Komentarze: 10
Kilogramy czasu spędzone na nadanie tej stronie kolorystyki idealnej, wyglądu wymarzonego... na nic! A było tak pięknie mówiąc nieskromnie.
Siku mi się chce. A do wuce tak daleko! Cały pokój trzeba pokonać, potem przedpokój długi strasznie, drzwi otwierać, zamykać... i po co to? Za parę godzin znowu to samo... Eh... proza życia...
Czy ja zawsze muszę się cieszyć gdy jest źle? Normalni ludzie widzieliby w tym problem. Dla mnie to powód do radości. Mimo wszystko. Jest dobrze gdy jest źle... więc kiedy jest dobrze?
Zmęczona jestem. I pościel taka zimna. Ale świeżutka i pachnąca wiatrem. Zakopię się w niej po uszy. I kolejny raz podziękuję, za całe to piękno. Książka w dłoń. I wystarczy kilka minut.
Smutno mi. Samej. Miś dawno wylądował na szafie. Widzę tylko wystający ryjek.

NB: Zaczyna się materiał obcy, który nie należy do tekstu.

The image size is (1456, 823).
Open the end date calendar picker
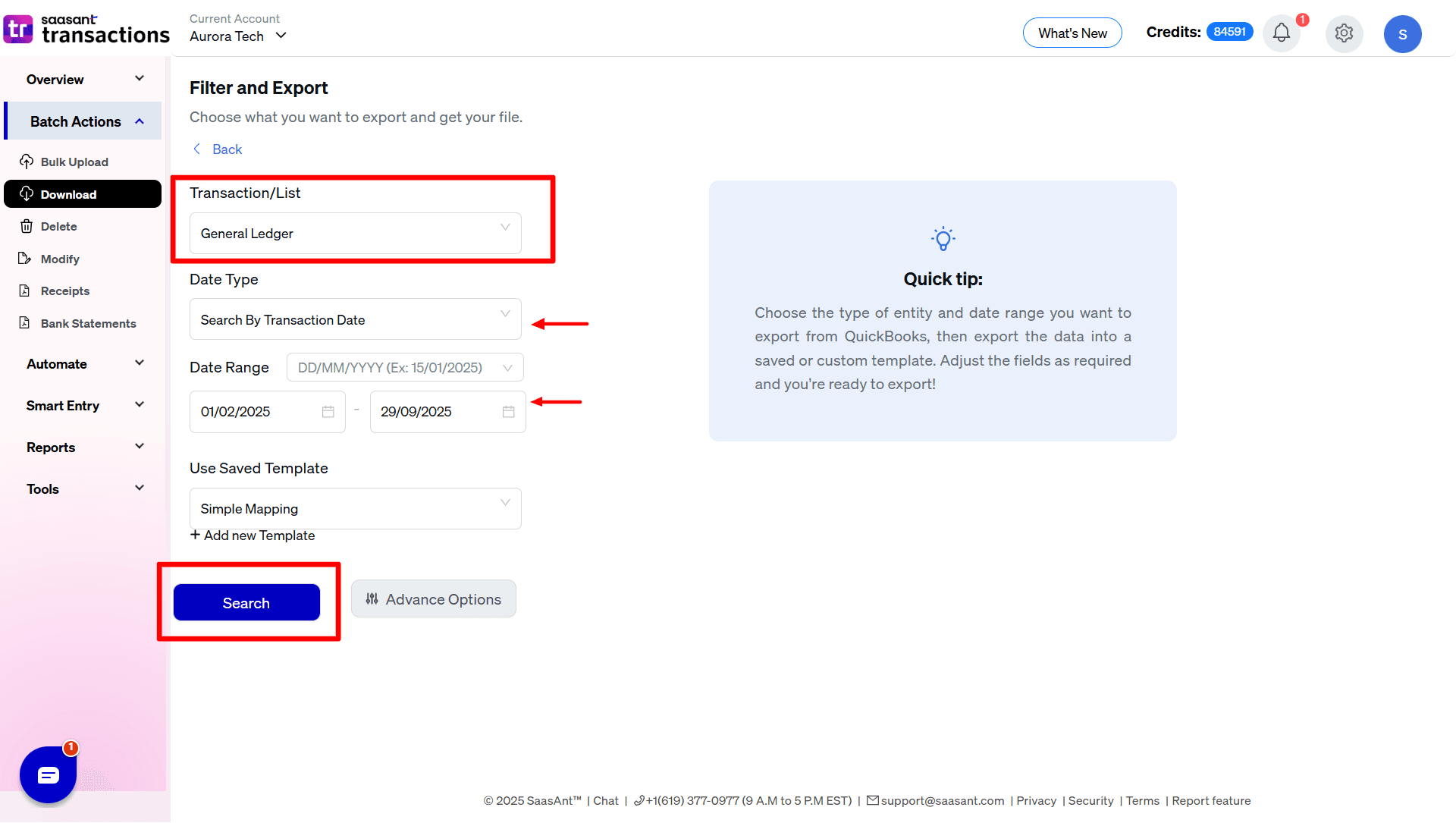(508, 411)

Zdaje się ciągle jeszcze prosić, jak on... zupełnie jak on... pocałować? Już nigdy nie pocałuję zanim nie poczuję na to ochoty... Już nigdy nie będę miała z nim nic wspólnego. Nie... nie lubię go. Temat zamknięty.
Zasną więc bez misia. Z myślą w glowie, z myslą u boku, pod poduchą, za kanapą... z myślą atakującą z każdej strony.
Dlaczego nie chciałam tego co mogłam mieć!?
Dlaczego chcę tego, czego mieć nie mogę!?